» List of tasks:
(1) In the blog post about things a creative writing student is tired of hearing, what language is the grandmother's dialogue translated from?
(2) Quote the blog post on things a creative writing student is tired of hearing, everything from "Things that every" down to "doing it right!".
(3) Write what comes next in the blog post on things a creative writing student is tired of hearing, picking up right after its final sentence.

» Document passage:
==================================================

All posts by Marie-Bernadette Rollins

Things that every poet is tired of hearing

That’s right, I’m going on a rant again – because everybody should do what they’re good at. Which brings me to today’s topic: Things that I as a creative writing student am absolutely tired of hearing.
There are these lines, repeated over and over again, sometimes by friends, often by family, mostly by acquaintances, always tedious. And, by the way: never funny.

Here’s what I mean:

North American Friend: So, how’s your studies going?

Me (refraining from correcting their English): Very stressful, there’s only two weeks left in the semester, and…

North American Friend: Ahh, c’mon, it can’t be that hard, it’s only writing, right? Don’t you mostly sit around and get drunk? That’s what being a writer is all about, I don’t think you’re doing it right!
One-sided laughter follows.
Maybe you should’ve went with a more challenging programme!

Me (now pissed and no longer seeing any reason to control my non-native grammatical arrogance): First of all, not your most original moment. Secondly, it’s “should have gone”. And lastly and FYI, we are all working our asses off!

North American Friend: Yeah, right. Why are you doing this anyways? You know, in order to be successful as a writer, you’d have to be, like, so lucky…

Me: Not lucky. Just good.

North American Friend: It’s so unlikely though, I mean, to make a living of it, you’d have to become a star or something!

Me: Maybe I will, maybe I won’t. At least I know I won’t ever have to get up in the morning thinking that I didn’t try. Or that I’m stuck in mediocrity doing something I loathe. How’s life as a nine-to-fiver?

North American silence.



Grandmother (translated from German): How are you doing with your studies, sweetheart?

Me: Well, it’s a lot of fun and very enriching, but there is also a lot of pressure.

Grandmother: Really? Do you have so many exams?

Me: Oma, I don’t have exams, I’m becoming a writer. I write.

Grandmother: Oh, well that doesn’t sound too bad…

Me: It’s not bad, it’s just very demanding.

Grandmother: And what exactly will you do with this degree when you’re done?

Me (after a deep, calming breath): I don’t need to know that yet, Oma, what matters is that this is what I want to do with my life. I have always wanted to write, you know that. I am doing it because I have no other choice if I want to be happy. I am doing it for very good reasons. Everything that I’ve done up until this point has been leading me here. There’s no turning back. I’m all in.

Grandmother: But you have such a good, useful degree, you could make more money in…

Me (interrupting, as I have heard this many too many times before): I’m not in it for the money, Oma, I’m in it for the challenge of my life. And for fulfilment.

==================================================

» Recorded information:
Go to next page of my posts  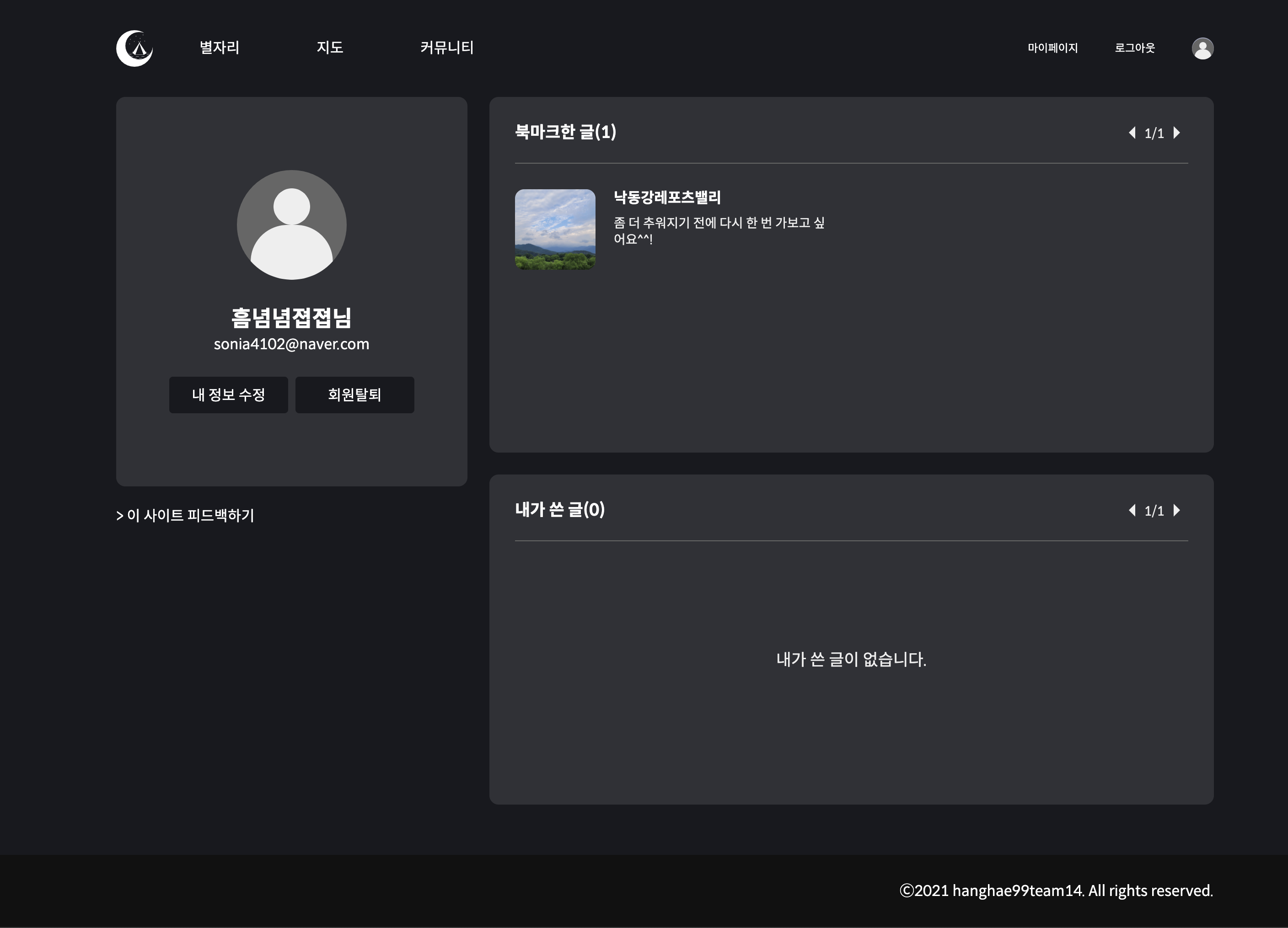1177,510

==================================================

» Answer set:
(1) German

(2)
Things that every poet is tired of hearing

That’s right, I’m going on a rant again – because everybody should do what they’re good at. Which brings me to today’s topic: Things that I as a creative writing student am absolutely tired of hearing.
There are these lines, repeated over and over again, sometimes by friends, often by family, mostly by acquaintances, always tedious. And, by the way: never funny.

Here’s what I mean:

North American Friend: So, how’s your studies going?

Me (refraining from correcting their English): Very stressful, there’s only two weeks left in the semester, and…

North American Friend: Ahh, c’mon, it can’t be that hard, it’s only writing, right? Don’t you mostly sit around and get drunk? That’s what being a writer is all about, I don’t think you’re doing it right!

(3)
German silence.



Acquaintance: So what do you study?

Me: Creative Writing. Postgrad.

Scottish silence.



So, here’s something I can’t just let slide by uncommented:
I was delighted to see that the Lunchtime Concert Series features a rendition of Edgar Allan Poe’s The Raven on October 20. However, speaking on behalf on my idol, the announcement in which this event is being advertised is a thorn in my side. For anybody who doesn’t like nitpicking, you might want to skip the following lines. For those who take pleasure in literary pedantry, enjoy.

So this is the sentence around which my annoyance revolves: “To coincide with Dundee Literary Festival, Ken Murray (narrator) and Graeme Stevenson (piano) will be performing The Raven, a meldorama [sic] based on Edgar Allan Poe’s story […]” – well then.
Firstly, and aside from the missing quotation marks, can you really perform “The Raven”? It’s not a play, it’s not a musical, and it’s not a Celine Dion song. I would hope for a recital at best. More strinkingly, what is a “meldorama”, and where would one find it? I actually quite enjoyed that neologism. Is it something like the Eldorado for melodramatists? A sanatorium for those addicted to meldonium? I know, it’s just a typo (or typoe?), but one of the more amusing ones I’ve read this week.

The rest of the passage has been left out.